When you connect to a VPN, the software creates a VPN tunnel — an encrypted pathway through the public internet that carries your traffic privately from your device to the VPN server. Everything inside the tunnel is encrypted; anyone intercepting the packets between you and the VPN server sees only ciphertext.
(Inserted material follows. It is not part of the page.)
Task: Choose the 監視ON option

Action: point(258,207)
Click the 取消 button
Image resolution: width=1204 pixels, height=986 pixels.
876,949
How a VPN Tunnel Is Created

  1. Authentication — Your device and the VPN server verify each other's identity using certificates or credentials
  2. Key exchange — They agree on session keys using a protocol like IKEv2 or WireGuard
  3. Encapsulation — Your original IP packets are wrapped (encapsulated) inside new packets addressed to the VPN server
  4. Encryption — The encapsulated data is encrypted (typically AES-256) before being sent
  5. Transmission — The encrypted packets travel through the public internet to the VPN server
  6. Decapsulation — The VPN server decrypts and unwraps the packets, then forwards the original traffic to its destination

Tunneling Protocols Compared

ProtocolPortEncryptionSpeed
WireGuardUDP 51820ChaCha20Fastest
IKEv2/IPSecUDP 500, 4500AES-256Very fast
OpenVPNUDP 1194 / TCP 443AES-256Good
L2TP/IPSecUDP 1701, 500AES-256Moderate

What a VPN Tunnel Protects Against

  • ISP monitoring — Your ISP can see that you are connected to a VPN server but cannot read the content of the tunnel
  • Wi-Fi eavesdropping — On public Wi-Fi, attackers cannot intercept your traffic because it is encrypted inside the tunnel
  • IP tracking — Websites see the VPN server's IP address, not yours
  • Basic censorship — Traffic to blocked sites is encapsulated inside the VPN tunnel, making the destination invisible to network filters

What a VPN Tunnel Does NOT Protect Against

  • Malware already on your device — the tunnel encrypts transit traffic only
  • Tracking by cookies, fingerprinting, or login sessions
  • Traffic analysis of connection timing and volume (though not content)
  • DNS leaks if your VPN client is misconfigured — always verify with a VPN Leak Test

People Also Ask

Is all my traffic inside the VPN tunnel?
In a full-tunnel VPN, yes — all internet traffic is routed through the VPN server. In a split-tunnel configuration, only selected traffic goes through the VPN while the rest uses your normal connection. Full-tunnel provides maximum privacy; split-tunnel is useful when you need VPN access to specific resources while keeping local traffic fast and unencrypted.
Can a VPN tunnel be broken?
Modern VPN tunnels using AES-256 and authenticated key exchange are computationally infeasible to crack. However, a VPN tunnel can fail due to: server issues, protocol bugs, misconfigured clients (leading to leaks), or a kill switch not engaging when the VPN drops. Always use a kill switch and run a DNS leak test to verify your tunnel is intact.